Task description: Set down the Poolboy passage word for word, starting with "1. Provide a" and going on through "worker_pid = :poolboy.checkout(:square_worker, true, 20_000)".

Provided passage:
=-=-=

You may have expected Poolboy to refuse your sixth request, but it doesn’t. Instead, it queues it up to be used once a worker is freed. Because Poolboy, like all GenServers, has a five second timeout, the process crashes once the timeout has expired. There are a few ways to handle this:

  1. Provide a larger timeout when you check out the process
  2. “Block” processes from check out attempts when no workers are available
  3. Increase the number of processes in the configuration
  4. Give an overflow value in the configuration

To increase the timeout, you merely need to pass it along with a “block” value when checking out:

iex 4> worker_pid = :poolboy.checkout(:square_worker, true, 20_000)

There are times when increasing the timeout makes sense, but it feels…dirty.

Next, you can pass false for the :block value and handle things manually. Here’s an example of a function you could write to do just that:

def squarer(x) do
  case :poolboy.checkout(:square_worker, false) do
    :full ->
      Process.sleep 100

    worker_pid ->
      GenServer.call(worker_pid, {:square, x})
      :poolboy.checkin(:square_worker, worker_pid)

The last two options, increasing :size and :max_overflow, should be self-explanatory.

=-=-=

Data shown:
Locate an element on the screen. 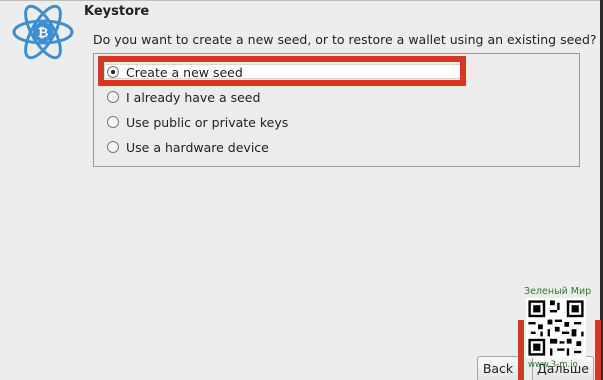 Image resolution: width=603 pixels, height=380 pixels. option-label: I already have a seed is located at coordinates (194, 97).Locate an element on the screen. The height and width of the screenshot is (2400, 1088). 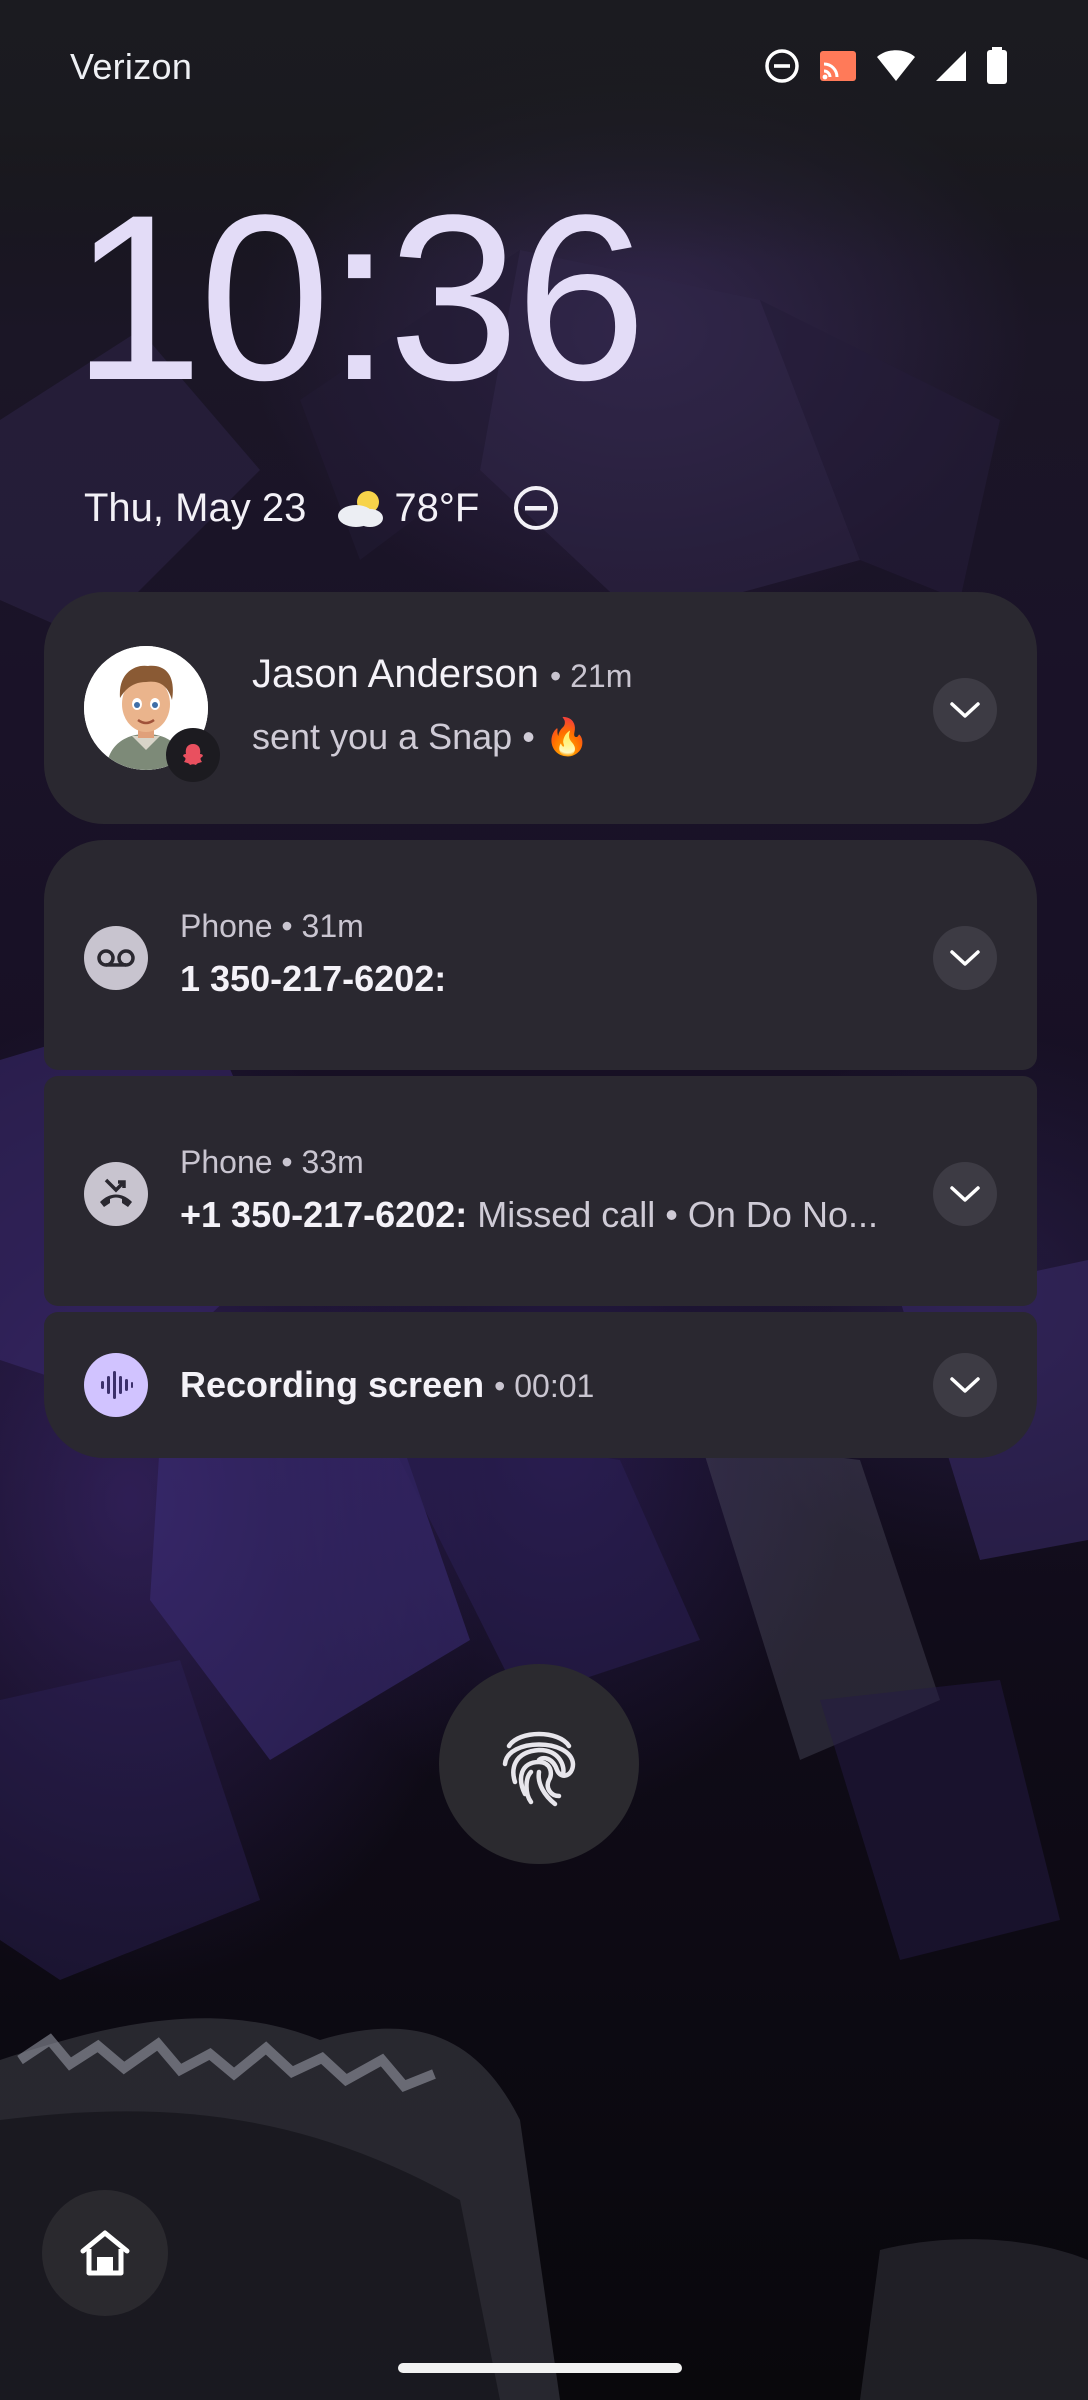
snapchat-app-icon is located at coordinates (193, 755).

=-=-=

Answer section:
1. Provide a larger timeout when you check out the process
  2. “Block” processes from check out attempts when no workers are available
  3. Increase the number of processes in the configuration
  4. Give an overflow value in the configuration

To increase the timeout, you merely need to pass it along with a “block” value when checking out:

iex 4> worker_pid = :poolboy.checkout(:square_worker, true, 20_000)